5 yıldır İncirlik Hava Üssü’nde metal atölyesinde çalıştığını belirten Nusret Kara da “Biz bu işe girerken bazı prosedürlerden geçerek girdik ve 5 yıl içerisinde kendimize bir düzen kurduk. Kurduğumuz düzen içerisinde planlarımız oldu. Bu işimize güvenerek yaptığımız borçlar ve kurduğumuz hayaller oldu. 5 senedir özverili bir şekilde çalışıyoruz. İşimize ve gücümüze dört elle sarılmış bir şekilde çalışıyoruz.

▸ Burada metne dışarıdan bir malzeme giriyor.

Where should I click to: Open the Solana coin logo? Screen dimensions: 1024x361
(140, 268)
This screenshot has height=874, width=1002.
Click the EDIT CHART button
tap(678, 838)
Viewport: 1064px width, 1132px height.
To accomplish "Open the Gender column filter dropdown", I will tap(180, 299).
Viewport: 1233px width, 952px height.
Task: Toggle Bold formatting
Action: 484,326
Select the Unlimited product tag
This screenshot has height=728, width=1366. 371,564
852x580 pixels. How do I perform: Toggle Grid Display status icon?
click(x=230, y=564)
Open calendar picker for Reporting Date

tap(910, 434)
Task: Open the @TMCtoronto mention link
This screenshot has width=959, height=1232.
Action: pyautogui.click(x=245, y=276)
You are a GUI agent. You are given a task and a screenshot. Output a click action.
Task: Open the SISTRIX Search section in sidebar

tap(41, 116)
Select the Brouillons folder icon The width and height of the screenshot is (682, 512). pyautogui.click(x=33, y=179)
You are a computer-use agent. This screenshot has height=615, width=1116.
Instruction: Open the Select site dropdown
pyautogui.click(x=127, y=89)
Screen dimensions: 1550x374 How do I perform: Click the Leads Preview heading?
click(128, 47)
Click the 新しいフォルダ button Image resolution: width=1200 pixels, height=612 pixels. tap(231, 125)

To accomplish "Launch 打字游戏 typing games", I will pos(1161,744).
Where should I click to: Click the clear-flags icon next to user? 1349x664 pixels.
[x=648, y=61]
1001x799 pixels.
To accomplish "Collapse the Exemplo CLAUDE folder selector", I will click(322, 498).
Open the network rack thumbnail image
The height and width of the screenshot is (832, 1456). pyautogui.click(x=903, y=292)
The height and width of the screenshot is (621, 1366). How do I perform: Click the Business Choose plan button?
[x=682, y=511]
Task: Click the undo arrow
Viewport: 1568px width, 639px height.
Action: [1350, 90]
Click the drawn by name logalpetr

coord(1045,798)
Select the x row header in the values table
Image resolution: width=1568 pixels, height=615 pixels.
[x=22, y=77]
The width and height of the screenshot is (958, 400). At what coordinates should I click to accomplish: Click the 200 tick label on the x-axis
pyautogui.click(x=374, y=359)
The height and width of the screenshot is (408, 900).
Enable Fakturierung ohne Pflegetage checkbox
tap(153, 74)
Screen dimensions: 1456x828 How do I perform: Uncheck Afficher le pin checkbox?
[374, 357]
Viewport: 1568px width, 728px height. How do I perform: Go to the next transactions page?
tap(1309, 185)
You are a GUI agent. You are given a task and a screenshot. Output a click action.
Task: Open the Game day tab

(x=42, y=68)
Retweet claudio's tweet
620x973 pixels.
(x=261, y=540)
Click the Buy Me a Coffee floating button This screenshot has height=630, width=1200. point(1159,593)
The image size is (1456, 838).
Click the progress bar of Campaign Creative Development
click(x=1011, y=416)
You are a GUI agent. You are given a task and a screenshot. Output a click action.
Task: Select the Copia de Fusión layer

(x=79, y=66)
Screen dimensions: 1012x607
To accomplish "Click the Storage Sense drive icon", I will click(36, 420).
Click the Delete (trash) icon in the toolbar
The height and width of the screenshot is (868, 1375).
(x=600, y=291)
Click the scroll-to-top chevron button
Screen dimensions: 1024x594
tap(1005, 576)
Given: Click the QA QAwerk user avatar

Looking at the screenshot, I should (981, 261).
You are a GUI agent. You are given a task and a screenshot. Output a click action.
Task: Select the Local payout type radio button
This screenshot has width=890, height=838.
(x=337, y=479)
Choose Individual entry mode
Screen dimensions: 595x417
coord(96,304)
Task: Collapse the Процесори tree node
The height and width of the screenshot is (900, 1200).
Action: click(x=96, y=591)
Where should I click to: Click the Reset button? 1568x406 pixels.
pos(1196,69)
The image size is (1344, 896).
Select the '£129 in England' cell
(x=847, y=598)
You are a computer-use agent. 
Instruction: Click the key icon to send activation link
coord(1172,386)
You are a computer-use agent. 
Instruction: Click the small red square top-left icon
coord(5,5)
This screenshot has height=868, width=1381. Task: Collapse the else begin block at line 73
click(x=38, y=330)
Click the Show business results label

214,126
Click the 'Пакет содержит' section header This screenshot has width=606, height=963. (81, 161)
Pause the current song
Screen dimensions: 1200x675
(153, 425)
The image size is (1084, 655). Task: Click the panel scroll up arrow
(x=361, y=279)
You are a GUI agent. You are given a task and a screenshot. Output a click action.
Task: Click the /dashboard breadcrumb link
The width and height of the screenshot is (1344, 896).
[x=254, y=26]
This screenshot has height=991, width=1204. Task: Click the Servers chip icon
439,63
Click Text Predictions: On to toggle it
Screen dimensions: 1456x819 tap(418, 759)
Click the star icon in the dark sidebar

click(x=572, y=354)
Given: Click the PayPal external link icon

Yasal olmayan bir şekilde 424 arkadaşımızın çıkışının verileceği söylendi. Hepimiz huzursuz olmaktayız, bu durumdan rahatsızız. Benimle beraber ailem de ve bu 424 kişinin ailesi de rahatsız. 424 kişinin ailesini hesapladığımızda bin 500 kişinin istihdamının elinden alınması demektir. Bu durumdan rahatsızız. Yetkililerden bu mağduriyetin giderilmesi için ellerinden en geleni yapmasını istiyoruz. Bu işçi kıyımının önüne geçilmesini istiyoruz. İşverenin de bu karardan vazgeçmesini istiyoruz.” diye konuştu.